Understanding MIDlets

Sun Microsystems uses the "let" suffix to name several different types of programs that fall within the Java technology umbrella. Applets, servlets, spotlets, and now MIDlets are some of these. Sun might have even tried to use the term "sniglets" had comedian Rich Hall not already worn it out on the HBO television show Not Necessarily the News in the 1980s. MIDlets are programs that are developed with the J2ME APIs, and that are used in a mobile computing environment. MIDlets require a special runtime environment to run. This environment primarily consists of an application manager that provides a means of selecting and launching MIDlets on a mobile device. The application manager for a MIDlet is responsible for establishing a frame window for the MIDlet.

Inside a MIDlet

It probably won't come as too much of a surprise that every MIDlet must derive from a standard class that is part of the MIDP API. This class is located in the javax.microedition.midlet package, and is named MIDlet. Although the MIDlet class defines several methods, three are particularly important to developing your own MIDlets:

  • startApp()—Starts a MIDlet

  • pauseApp()—Pauses a MIDlet

  • destroyApp()—Destroys a MIDlet

To better understand how these methods impact a MIDlet, it's important to clarify that a MIDlet has three distinct states that determine how it functions: Active, Paused, and Destroyed. These states correspond directly with the three methods, which are usually called directly by the runtime environment's application manager; in some cases you can call them yourself, particularly the destroyApp() method. These methods are collectively referred to as life cycle methods because they control the life cycle of a MIDlet. They are ultimately what allow the application manager to manage multiple MIDlets and provide each of them with shared access to device resources.

MIDlet Life Cycle

The life cycle of a MIDlet is spent between the three states you just learned about. In a typical MIDlet, most of the time is spent in the Active or Paused states, and then when the MIDlet closes it enters the Destroyed state until it is completely removed from memory. You override the relevant MIDlet life cycle methods in most game MIDlets because it is important to allocate and free resources based on the state of the MIDlet. For example, when a game MIDlet starts, you will probably need to create objects and/or load data. When the MIDlet pauses, it will probably make sense to free up some resources, close any network connections, and pause game music. And finally, upon destruction it is important to free up any resources you've allocated, as well as to save any pertinent game data.

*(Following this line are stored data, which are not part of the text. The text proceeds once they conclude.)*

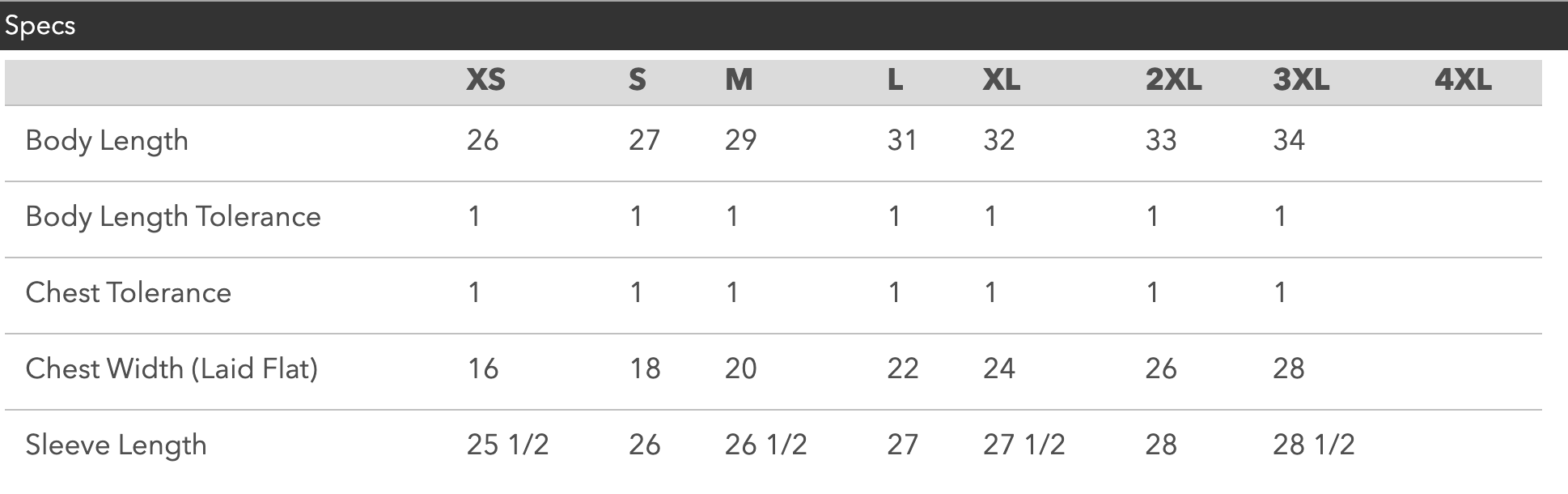The width and height of the screenshot is (1568, 494).
Task: Select the Chest Width (Laid Flat) label
Action: point(172,369)
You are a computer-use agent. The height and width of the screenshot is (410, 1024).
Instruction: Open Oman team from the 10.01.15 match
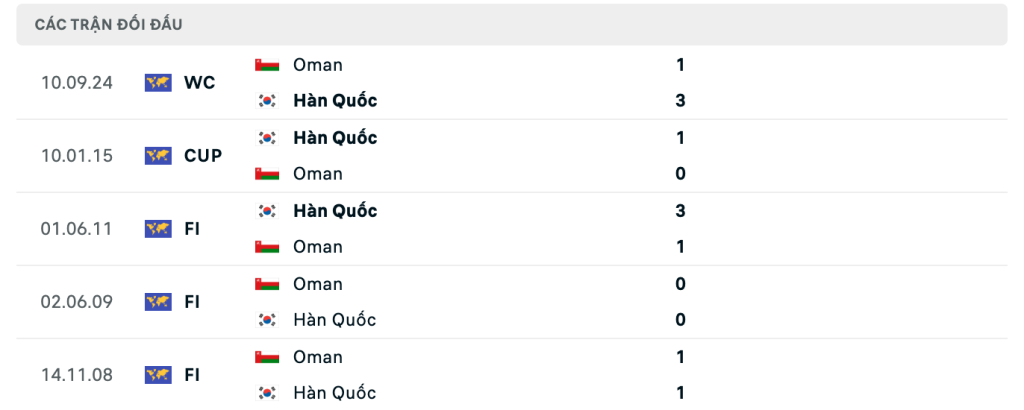coord(318,174)
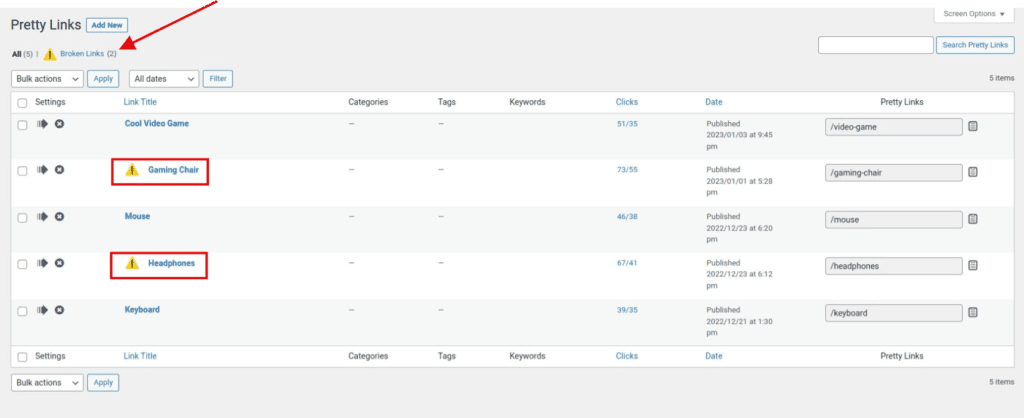Screen dimensions: 1024x418
Task: Open the top Bulk actions dropdown
Action: [x=46, y=78]
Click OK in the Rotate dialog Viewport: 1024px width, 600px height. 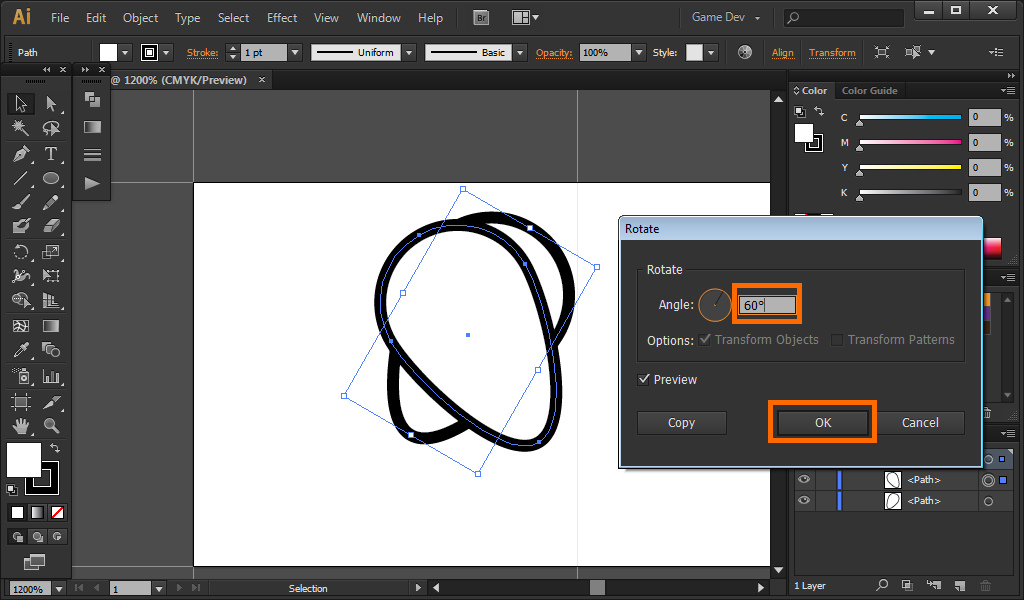(x=822, y=423)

Keep in mind that a MIDlet can enter and exit the Active and Paused states several times throughout its lifetime. However, after a MIDlet enters the Destroyed state it cannot return. In this regard, an individual game MIDlet only has one life to live.

MIDlet Commands

In addition to overriding the life cycle methods, most MIDlets implement the commandAction() method, an event response method defined in the javax.microedition.lcdui.CommandListener interface. Commands are used to control game MIDlets and initiate actions such as pausing a game, saving game data, tweaking game settings, and quitting a game. MIDlet commands are accessible through a soft button or a menu, and must be handled by the commandAction() method.


Soft buttons are special buttons located near the screen on a mobile phone that are used to issue commands specific to a particular MIDlet. Clicking a soft button initiates the command on the screen just above the button. Buttons used to control game play are handled in a different manner than soft button commands, as you learn in Chapter 6, "Handling Mobile User Input."

The Display, Screens, and Canvases

One other important MIDlet concept worth tackling at this point is the Display class, which represents the display manager for a device. The Display class is defined in the javax.microedition.lcdui package, along with other GUI classes, and is responsible for managing the display and user input for the device. You don't ever create a Display object; you typically obtain a reference to the Display object in the startApp() method for a game MIDlet, and then use it to establish the game screen and user interface. There is exactly one instance of Display for each MIDlet that is executing on a device.

Another important display-related class is javax.microedition.lcdui.Canvas, which represents an abstract drawing surface the size of the device screen. A canvas is used to perform direct graphics operations such as drawing lines and curves or displaying images. As you might suspect, canvases form the basis for game screens. In fact, there is a special javax.microedition.lcdui.game. GameCanvas class devoted solely to drawing efficient graphics for games. The GameCanvas class differs from the Canvas class in that it supports a highly efficient means of drawing animated graphics, which are often used in games.


If you create a game that has customizable settings or otherwise needs to retrieve information from the user, you probably need to use the javax.microedition.lcdui.Screen class. A screen is a generic MIDlet GUI component that serves as a base class for other important components. The significance of screens is that they represent an entire screen of information; only one screen can be displayed at a time. You can think of multiple screens as a stack of cards that you can flip through. Most MIDlets utilize subclasses of the Screen class such as javax.microedition.lcdui.Form, javax.microedition.lcdui.TextBox, or javax.microedition.lcdui.List because they provide more specific functionality. Screens can be used with Canvas objects to provide a comprehensive GUI for a game MIDlet. You can't show a screen and a canvas at the same time, but you can alternate between the two.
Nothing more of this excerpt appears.